### MATERIAL PROVIDED:
**********

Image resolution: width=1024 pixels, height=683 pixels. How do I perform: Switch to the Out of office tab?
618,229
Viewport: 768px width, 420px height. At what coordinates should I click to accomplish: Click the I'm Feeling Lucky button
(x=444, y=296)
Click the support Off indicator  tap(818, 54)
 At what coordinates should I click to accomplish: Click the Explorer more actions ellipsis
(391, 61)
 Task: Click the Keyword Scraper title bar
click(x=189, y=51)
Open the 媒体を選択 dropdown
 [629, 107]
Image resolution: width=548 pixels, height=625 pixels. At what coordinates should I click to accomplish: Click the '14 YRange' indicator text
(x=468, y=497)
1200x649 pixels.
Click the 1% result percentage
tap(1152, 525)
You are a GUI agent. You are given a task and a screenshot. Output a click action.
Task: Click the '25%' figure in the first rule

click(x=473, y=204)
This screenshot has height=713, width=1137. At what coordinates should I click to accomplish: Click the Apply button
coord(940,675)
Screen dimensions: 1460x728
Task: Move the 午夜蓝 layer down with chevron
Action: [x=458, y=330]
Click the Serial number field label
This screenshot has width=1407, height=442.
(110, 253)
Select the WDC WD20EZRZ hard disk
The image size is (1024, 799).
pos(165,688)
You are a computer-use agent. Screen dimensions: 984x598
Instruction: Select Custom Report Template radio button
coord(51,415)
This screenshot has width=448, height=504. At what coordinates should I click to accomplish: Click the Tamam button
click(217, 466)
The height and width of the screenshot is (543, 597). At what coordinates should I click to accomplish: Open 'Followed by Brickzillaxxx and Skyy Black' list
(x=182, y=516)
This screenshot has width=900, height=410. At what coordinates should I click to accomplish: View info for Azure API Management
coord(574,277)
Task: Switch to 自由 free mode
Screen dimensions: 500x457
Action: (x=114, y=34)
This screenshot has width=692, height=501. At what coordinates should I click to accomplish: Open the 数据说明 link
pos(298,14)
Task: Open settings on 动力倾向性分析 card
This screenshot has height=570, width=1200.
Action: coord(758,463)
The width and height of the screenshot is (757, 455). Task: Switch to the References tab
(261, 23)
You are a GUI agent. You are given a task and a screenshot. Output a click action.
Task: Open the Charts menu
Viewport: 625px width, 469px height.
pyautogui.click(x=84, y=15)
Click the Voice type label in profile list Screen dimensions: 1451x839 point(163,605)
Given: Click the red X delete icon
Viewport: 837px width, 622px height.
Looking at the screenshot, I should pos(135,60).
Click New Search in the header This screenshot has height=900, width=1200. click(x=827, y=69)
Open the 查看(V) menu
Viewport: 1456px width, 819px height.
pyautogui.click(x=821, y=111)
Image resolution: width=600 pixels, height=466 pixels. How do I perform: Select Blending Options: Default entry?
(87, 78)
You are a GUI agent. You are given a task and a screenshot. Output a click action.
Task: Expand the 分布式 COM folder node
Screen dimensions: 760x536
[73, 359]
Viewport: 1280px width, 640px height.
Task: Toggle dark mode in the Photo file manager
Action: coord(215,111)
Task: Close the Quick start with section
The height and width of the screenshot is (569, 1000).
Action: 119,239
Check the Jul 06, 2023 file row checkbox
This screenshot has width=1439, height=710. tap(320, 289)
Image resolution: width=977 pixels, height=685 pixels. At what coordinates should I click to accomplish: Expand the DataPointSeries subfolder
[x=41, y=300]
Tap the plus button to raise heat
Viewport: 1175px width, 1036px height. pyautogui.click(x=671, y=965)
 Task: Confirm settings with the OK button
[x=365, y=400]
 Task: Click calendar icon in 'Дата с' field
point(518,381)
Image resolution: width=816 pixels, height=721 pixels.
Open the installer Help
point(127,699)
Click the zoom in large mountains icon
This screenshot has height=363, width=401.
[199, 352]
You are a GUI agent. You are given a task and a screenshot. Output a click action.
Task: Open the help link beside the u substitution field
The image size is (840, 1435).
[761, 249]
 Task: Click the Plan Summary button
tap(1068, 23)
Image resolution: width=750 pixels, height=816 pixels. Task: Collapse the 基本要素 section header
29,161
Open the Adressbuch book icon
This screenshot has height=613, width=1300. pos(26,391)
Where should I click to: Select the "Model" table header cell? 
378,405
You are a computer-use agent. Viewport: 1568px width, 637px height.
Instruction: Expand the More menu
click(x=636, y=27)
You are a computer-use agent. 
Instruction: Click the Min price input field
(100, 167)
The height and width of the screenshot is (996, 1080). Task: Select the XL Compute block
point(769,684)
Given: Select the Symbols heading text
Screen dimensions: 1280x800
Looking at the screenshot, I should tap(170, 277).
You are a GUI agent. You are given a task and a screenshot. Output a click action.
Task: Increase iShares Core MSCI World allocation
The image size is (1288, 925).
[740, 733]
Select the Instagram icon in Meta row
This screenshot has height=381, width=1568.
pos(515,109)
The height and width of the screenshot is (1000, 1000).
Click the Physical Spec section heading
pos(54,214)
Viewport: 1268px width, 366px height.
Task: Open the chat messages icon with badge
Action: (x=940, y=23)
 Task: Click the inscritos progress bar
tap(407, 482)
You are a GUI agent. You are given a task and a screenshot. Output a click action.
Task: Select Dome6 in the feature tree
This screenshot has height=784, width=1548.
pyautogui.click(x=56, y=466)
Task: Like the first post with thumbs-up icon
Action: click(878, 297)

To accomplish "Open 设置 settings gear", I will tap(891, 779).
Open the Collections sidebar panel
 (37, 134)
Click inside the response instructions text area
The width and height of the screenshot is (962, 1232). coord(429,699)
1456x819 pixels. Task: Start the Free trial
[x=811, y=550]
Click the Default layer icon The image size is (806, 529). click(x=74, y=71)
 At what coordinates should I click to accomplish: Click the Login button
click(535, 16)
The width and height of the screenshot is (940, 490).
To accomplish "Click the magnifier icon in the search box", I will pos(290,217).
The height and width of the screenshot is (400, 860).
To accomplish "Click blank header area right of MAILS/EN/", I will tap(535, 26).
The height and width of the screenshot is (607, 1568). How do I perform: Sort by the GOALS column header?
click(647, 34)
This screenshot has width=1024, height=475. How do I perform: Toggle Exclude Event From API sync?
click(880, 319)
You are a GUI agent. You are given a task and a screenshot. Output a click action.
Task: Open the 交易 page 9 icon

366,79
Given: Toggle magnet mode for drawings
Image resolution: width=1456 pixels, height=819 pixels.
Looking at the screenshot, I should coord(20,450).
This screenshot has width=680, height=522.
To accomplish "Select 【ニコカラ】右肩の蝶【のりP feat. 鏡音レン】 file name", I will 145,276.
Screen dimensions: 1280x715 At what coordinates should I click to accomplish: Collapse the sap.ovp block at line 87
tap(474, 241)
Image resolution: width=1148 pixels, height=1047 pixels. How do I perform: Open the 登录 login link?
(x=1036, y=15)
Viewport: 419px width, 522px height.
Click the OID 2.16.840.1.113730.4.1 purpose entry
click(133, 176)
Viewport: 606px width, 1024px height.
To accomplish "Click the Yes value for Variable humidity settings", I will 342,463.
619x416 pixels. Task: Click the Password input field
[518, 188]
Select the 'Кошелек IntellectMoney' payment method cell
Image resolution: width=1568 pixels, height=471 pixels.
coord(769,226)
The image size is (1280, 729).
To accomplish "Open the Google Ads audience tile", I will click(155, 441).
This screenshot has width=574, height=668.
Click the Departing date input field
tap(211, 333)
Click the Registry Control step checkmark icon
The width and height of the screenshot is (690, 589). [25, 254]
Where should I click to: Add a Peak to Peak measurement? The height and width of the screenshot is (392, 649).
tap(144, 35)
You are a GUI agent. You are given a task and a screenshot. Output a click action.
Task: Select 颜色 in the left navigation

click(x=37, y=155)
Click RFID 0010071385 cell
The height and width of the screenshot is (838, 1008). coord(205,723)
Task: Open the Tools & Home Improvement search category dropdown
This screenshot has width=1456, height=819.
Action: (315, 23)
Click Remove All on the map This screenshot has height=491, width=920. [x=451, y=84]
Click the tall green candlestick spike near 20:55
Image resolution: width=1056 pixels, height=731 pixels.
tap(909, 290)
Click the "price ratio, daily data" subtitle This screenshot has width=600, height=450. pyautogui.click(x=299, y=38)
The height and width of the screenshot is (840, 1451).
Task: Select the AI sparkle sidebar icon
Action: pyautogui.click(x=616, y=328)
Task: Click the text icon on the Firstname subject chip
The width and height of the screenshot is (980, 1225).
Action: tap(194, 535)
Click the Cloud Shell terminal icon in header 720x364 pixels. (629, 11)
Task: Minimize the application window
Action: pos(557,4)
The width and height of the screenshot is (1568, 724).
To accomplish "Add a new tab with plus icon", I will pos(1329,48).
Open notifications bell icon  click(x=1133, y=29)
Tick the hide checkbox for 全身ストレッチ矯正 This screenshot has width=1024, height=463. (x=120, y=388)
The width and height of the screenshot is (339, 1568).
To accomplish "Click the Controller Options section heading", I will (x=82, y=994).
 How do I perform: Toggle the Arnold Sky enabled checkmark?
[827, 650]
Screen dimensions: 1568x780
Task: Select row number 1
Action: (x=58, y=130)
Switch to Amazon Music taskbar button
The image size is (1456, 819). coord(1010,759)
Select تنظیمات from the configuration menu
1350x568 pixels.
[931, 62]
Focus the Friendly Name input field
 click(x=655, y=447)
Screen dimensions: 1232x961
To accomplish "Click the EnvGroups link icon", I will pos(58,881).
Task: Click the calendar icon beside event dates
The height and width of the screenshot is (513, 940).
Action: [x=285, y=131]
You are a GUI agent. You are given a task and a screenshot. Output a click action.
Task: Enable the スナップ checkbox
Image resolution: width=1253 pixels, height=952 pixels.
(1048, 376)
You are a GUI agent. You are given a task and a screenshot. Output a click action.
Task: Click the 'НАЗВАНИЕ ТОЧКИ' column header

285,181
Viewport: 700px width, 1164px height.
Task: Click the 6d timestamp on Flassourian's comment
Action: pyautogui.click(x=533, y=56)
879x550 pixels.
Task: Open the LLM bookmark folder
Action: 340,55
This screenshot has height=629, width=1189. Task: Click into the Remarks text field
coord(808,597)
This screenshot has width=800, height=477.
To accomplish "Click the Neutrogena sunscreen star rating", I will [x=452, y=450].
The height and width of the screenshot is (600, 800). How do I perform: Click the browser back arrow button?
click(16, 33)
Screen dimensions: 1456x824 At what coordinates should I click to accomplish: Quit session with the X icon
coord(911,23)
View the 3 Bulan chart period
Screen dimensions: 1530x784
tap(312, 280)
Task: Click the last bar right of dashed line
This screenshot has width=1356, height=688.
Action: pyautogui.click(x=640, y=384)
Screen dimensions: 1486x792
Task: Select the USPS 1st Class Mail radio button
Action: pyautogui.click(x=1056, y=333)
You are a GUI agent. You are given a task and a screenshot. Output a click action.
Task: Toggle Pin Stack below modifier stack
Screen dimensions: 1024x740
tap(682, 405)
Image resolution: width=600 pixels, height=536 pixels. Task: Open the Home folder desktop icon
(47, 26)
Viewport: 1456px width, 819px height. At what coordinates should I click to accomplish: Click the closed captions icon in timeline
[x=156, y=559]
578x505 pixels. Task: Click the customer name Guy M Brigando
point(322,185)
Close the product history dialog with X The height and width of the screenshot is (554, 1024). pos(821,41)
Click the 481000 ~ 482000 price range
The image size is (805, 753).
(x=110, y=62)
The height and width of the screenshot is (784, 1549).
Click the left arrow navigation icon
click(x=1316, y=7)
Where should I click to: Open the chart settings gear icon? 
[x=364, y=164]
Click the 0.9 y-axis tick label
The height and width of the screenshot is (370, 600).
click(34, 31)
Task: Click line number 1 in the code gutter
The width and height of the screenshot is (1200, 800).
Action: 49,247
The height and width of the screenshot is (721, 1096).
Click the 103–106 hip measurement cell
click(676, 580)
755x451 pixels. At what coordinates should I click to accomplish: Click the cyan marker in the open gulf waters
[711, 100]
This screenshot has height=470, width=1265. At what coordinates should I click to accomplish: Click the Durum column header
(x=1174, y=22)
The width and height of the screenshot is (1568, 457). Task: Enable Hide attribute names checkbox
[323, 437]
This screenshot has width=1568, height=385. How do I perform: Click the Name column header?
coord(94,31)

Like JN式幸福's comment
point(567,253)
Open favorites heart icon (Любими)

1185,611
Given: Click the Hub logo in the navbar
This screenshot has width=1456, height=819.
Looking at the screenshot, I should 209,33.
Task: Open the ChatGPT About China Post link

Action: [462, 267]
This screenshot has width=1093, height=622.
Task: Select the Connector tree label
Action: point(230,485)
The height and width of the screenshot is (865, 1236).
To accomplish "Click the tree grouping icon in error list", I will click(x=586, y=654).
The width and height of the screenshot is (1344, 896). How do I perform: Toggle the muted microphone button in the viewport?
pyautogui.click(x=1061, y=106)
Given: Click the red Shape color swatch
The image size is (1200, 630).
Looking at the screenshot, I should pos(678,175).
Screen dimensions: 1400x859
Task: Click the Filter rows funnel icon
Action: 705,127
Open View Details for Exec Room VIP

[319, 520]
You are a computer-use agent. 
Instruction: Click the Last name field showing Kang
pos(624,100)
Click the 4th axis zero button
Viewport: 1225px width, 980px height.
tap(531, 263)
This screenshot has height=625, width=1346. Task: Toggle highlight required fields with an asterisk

**********

### WRITTEN INSTRUCTION:
Rescale the items from the line with "Click the 0.9 y-axis tick label" to the line with "point(567,253)", inclusive, by writing all of those lines out again with every coordinate in the answers multiplied by 2 and rounded to a whole number, halves up. Leave the requests and all other numbers as they are.

### FULL SOLUTION:
Click the 0.9 y-axis tick label
The height and width of the screenshot is (370, 600).
click(68, 62)
Task: Click line number 1 in the code gutter
The width and height of the screenshot is (1200, 800).
Action: 98,494
The height and width of the screenshot is (721, 1096).
Click the 103–106 hip measurement cell
click(1352, 1160)
755x451 pixels. At what coordinates should I click to accomplish: Click the cyan marker in the open gulf waters
[1422, 200]
This screenshot has height=470, width=1265. At what coordinates should I click to accomplish: Click the Durum column header
(x=2348, y=44)
The width and height of the screenshot is (1568, 457). Task: Enable Hide attribute names checkbox
[646, 874]
This screenshot has width=1568, height=385. How do I perform: Click the Name column header?
coord(188,62)

Like JN式幸福's comment
point(1134,506)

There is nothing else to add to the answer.